One Step (at least) Behind Arkansas. Arkansas!
That’s right, we here in North Carolina are behind Bubba’s home state in at least one way. We allow health insurers to treat domestic violence as a pre-existing condition. As in, a pre-existing condition that allows them to refuse to cover those who suffer from said malady. Sue Sturgis wrote about it on Facing South. Don’t worry, it gets worse. When a federal effort to eradicate the unseemly practice, allowed by just eight states and the District of Columbia, came up for a Senate committee vote in 2006, our own Sen. Richard Burr voted against it. He, apparently, thinks it’s fine for NC’s insurers to deny coverage to someone simply because they were abused.
Imagine for a moment that you are a young lady who married at 18 because your rigorous abstinence training failed you and you found yourself carrying your boyfriend’s child. Pastor and pater both recommend, in no uncertain terms, that you get married to your Bible-toting sweetheart. He’s willing, though you know he has no idea what marriage and parenthood means. You know he doesn’t because you know you don’t. But at least, as Donald Rumsfeld might say, you know you don’t know, whereas your beau don’t know he don’t know. So, you do what you’ve been told is the right thing, and marry the guy, sadly putting your college dreams on hold. A couple of sleepless years pass in a haze of dirty diapers, dirty dishes, and dirty laundry, and you realize that you don’t see beau around the house much anymore. He’s smacked you a few times when you’ve tried to talk about it, but that’s scary for the babies and you don’t have the energy for it too often. Still, you have to talk about money, about getting him to spend a little time with the kids, about giving you a chance to get out a little bit and maybe earn some money for yourself. You finally get through to him, with the bruises to prove it, and, when the kids start school, you get a decent job. Now you, a wise old 25-year-old, have some validation and some dosh and decide to kick your loser hubby to the curb. He’s not all that enamored of your plan and says so with his fists. Nevertheless, you stick to your proverbial guns, and eventually effect the divorce. The police and hospital records prove your claims of domestic violence, and you are finally free of the man you never should have married. Sure, you have two kids and lots of expenses, but you are on your way. Except for how you can’t get insurance because your employer is too small to offer it, and you are rejected when you try to get your own coverage because of your history of domestic violence. You know what a kick in the teeth is and this bears an uncanny resemblance!
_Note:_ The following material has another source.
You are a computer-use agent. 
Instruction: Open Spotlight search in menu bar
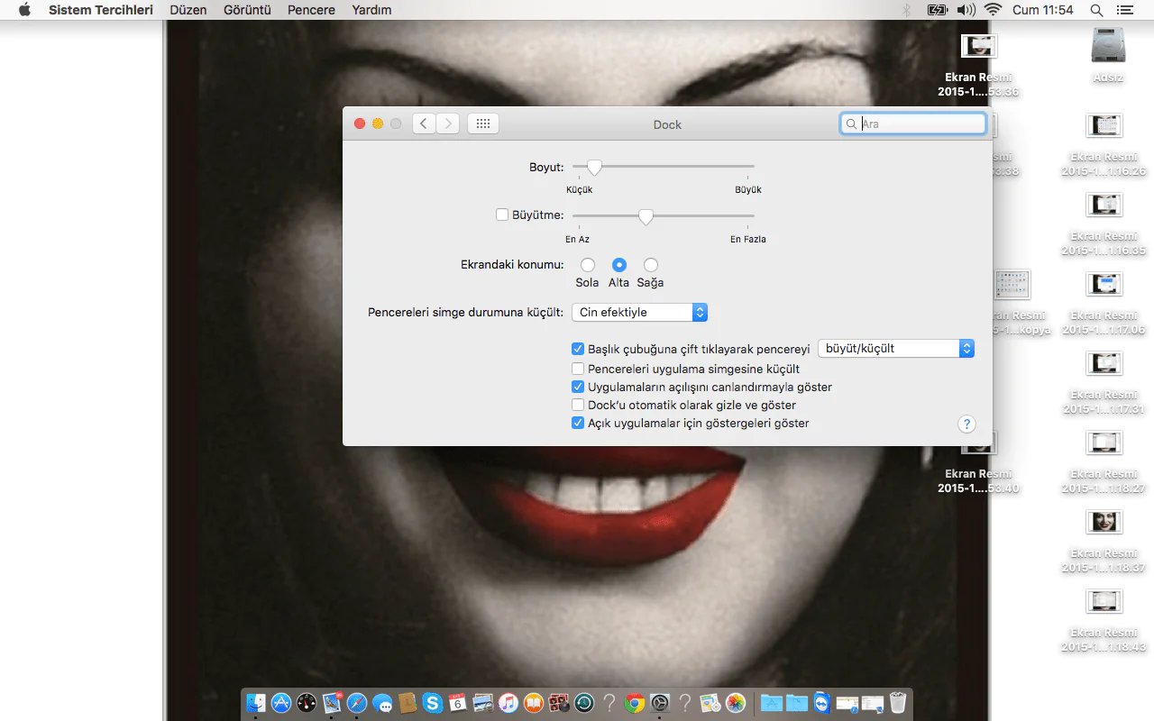pyautogui.click(x=1096, y=10)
How can this be legal? Why does this make any sense? Why do we allow this? Why would our senator vote against ending this barbaric practice? Who knows? That’s just our crap luck, I guess. This year, Arkansas passed its own law banning this kind of discrimination. Let’s hope we do the same if our dear Sen. Burr gets his way with health care reform. I’m sure we’ll have plenty of problems to deal with in that event, but we definitely shouldn’t go on treating victims this way.